Por motivación propia y movida por mis clientes, me he formado y especializado en:
• Análisis facial Facetelling® Persoona®
• Bellezas negras
• Género e imagen
• Moda plus size
• Oncoimagen
• Coloración personal
• Colores y formas para cabello y maquillaje
• Atención de asesorías grupales
• Moda masculina
“Muchas personas se resisten a contratar una asesoría de imagen cuyo resultado final sea el de ser encasilladas dentro de unos patrones de estilo preestablecidos (elegantes, clásicos…), vistos como ‘adecuados’”. Para mi, el concepto de ‘adecuado’ ha de ser definido por mi cliente. Mi papel, lejos de encasillar, es el de facilitar el proceso de autoconocimiento, como conocedora de las herramientas propias de la asesoría de imagen.
Metodología
Mi metodología es fruto de la formación recibida en la Escola de moda Cá Cavalcante, Studio Immagine, Enmoda, Fashion School, Ecole Supérieure de Relooking de Brasil y Persoona School. Instituciones que desde hace años apuestan por una formación de vanguardia en corrientes que rompen patrones de asesoría de imagen ya superados, promoviendo la diversidad estética y el respeto a la individualidad.
Para poner en marcha mi proyecto, fui seleccionada para un programa de formación de iniciativas emprendedoras en España, el X Semillero de Ideas de Zaragoza Activa. Desde entonces, formo parte de La Colaboradora y he impartido varias formaciones sobre imagen profesional para emprendedores/as.
Por qué me dedico a la asesoría de imagen
Desde niña he tenido mi autoimagen devastada porque me veía cómo la “patita fea”, por ser distinta a mis hermanas y hermanos. Para mí, ser distinta era ser fea. Esta narrativa de ser fea por ser distinta me ha acompañado por toda la vida.
Viví muchos años con el síndrome de la “patita fea” en el lago de la fealdad, con la angustia y el sentimiento constante de que mi aspecto físico era inadecuado. Mi apariencia me generaba inseguridad y por mucho que compraba ropa, no se arreglaba.
A los 50 años, después de formarme en asesoría de imagen, descubrí que en realidad era un “cisne”. Esta revelación me regaló varias verdades. Tener una buena imagen no es solo cuestión de apariencia física, sino que también son muy importantes las formas y los modales, el lenguaje verbal y no verbal, tus saberes, las cosas que se te dan bien… Y lo más importante, existe una diversidad estética.

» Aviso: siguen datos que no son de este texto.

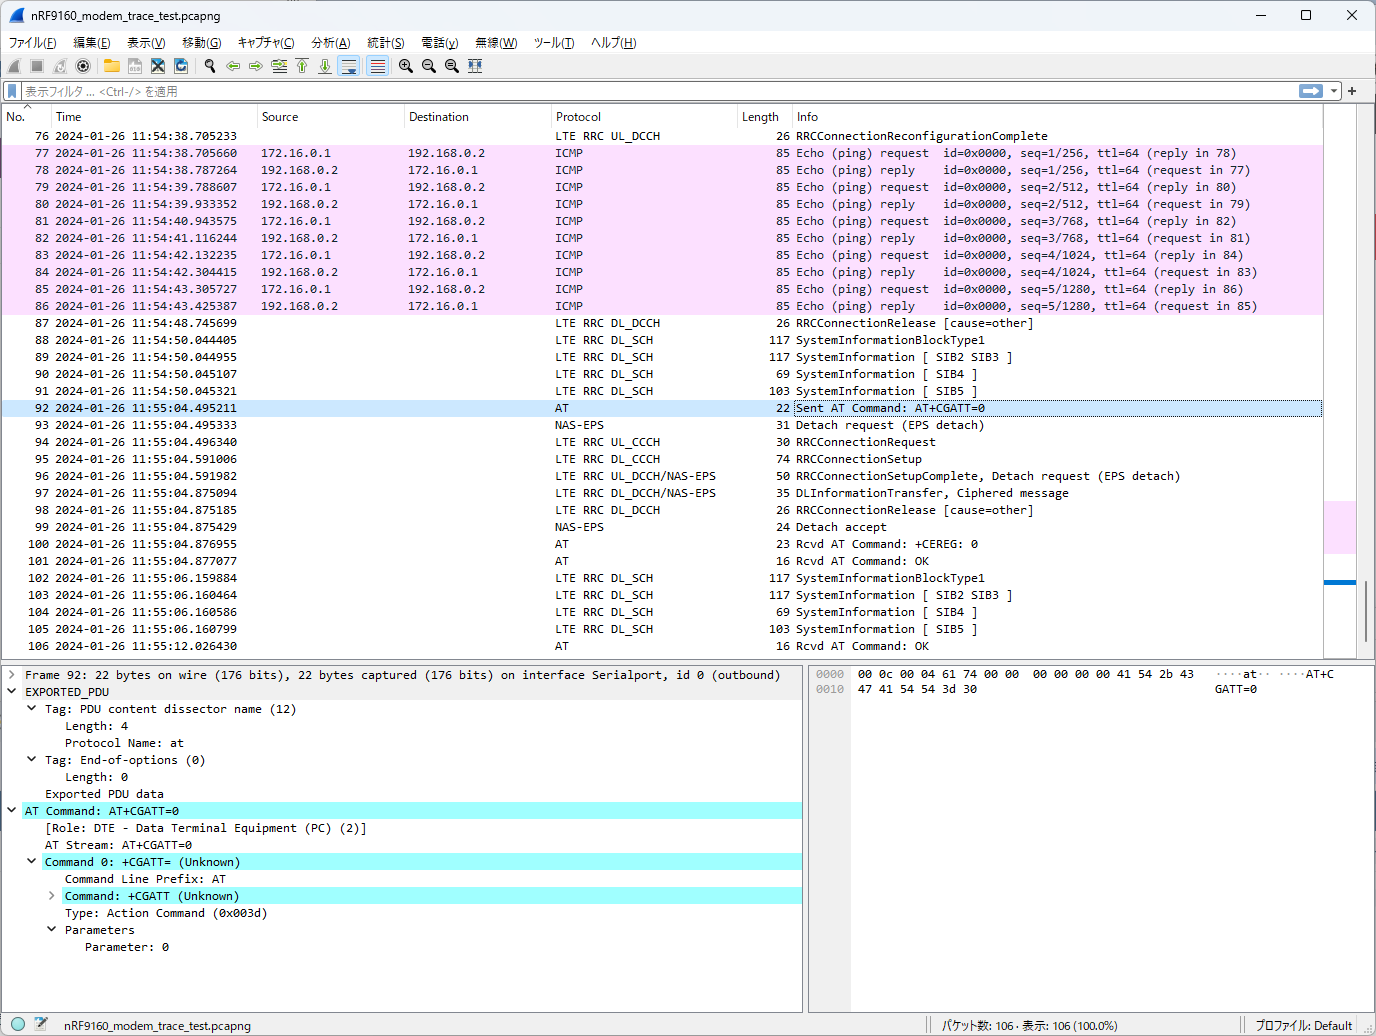1376x1036 pixels.
Task: Click the packet list vertical scrollbar
Action: [1366, 380]
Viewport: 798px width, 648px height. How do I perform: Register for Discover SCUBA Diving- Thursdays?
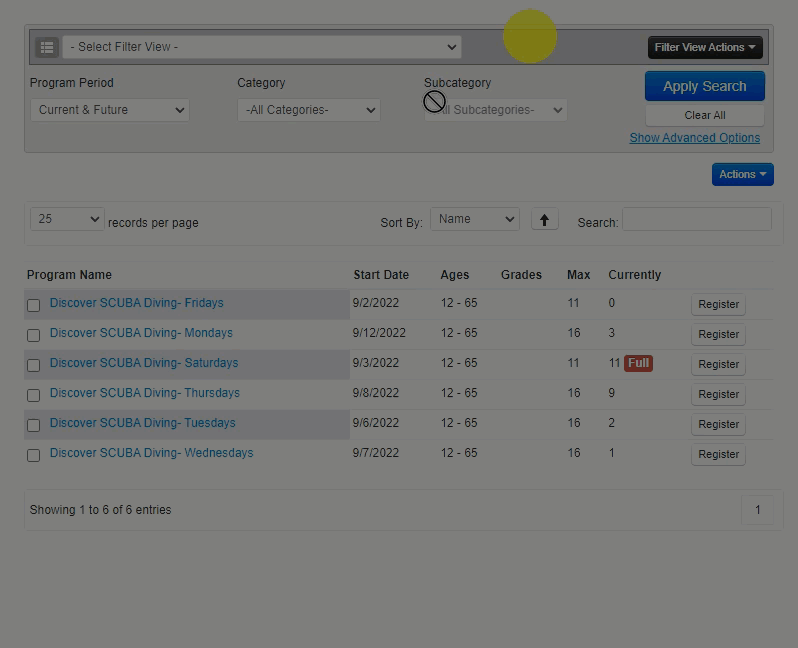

En mi formación inicial, la Filosofía, descubrí que el “yo” se construye a través de la mirada del otro. Es por ello por lo que justo las personas que amamos (nunca por maldad) y el entorno en el que crecemos, influyen en la construcción de creencias que a veces, nos hacen daño. Fue por este descubrimiento y por la conexión con mi trayectoria vital, por lo que decidí estudiar asesoría de imagen. El tesoro que este conocimiento ha aportado a mi vida y a mi autoestima es tan grande, que decidí no quedármelo para mi sola y volcarlo en este proyecto y en un libro que estoy escribiendo.